> [BRIEF]:
Write out all of the lines below again, requests included, and shift every coordinate in the answers up by 105. Leave out the pictures.

> [INPUT]:
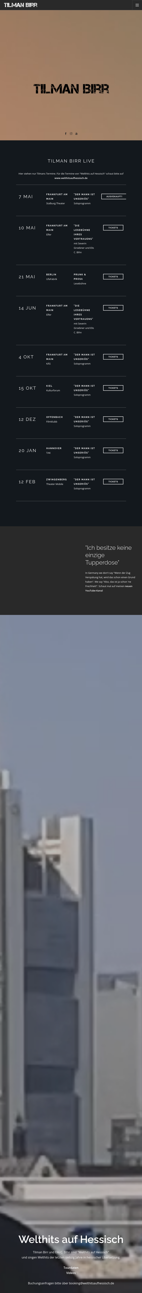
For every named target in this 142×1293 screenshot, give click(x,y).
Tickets (113, 228)
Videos (71, 1273)
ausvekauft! (114, 196)
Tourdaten (71, 1268)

> [SOLUTION FOR THIS EXERCISE]:
For every named target in this 142×1293 screenshot, give click(x,y).
Tickets (218, 333)
Videos (176, 1378)
ausvekauft! (219, 301)
Tourdaten (176, 1373)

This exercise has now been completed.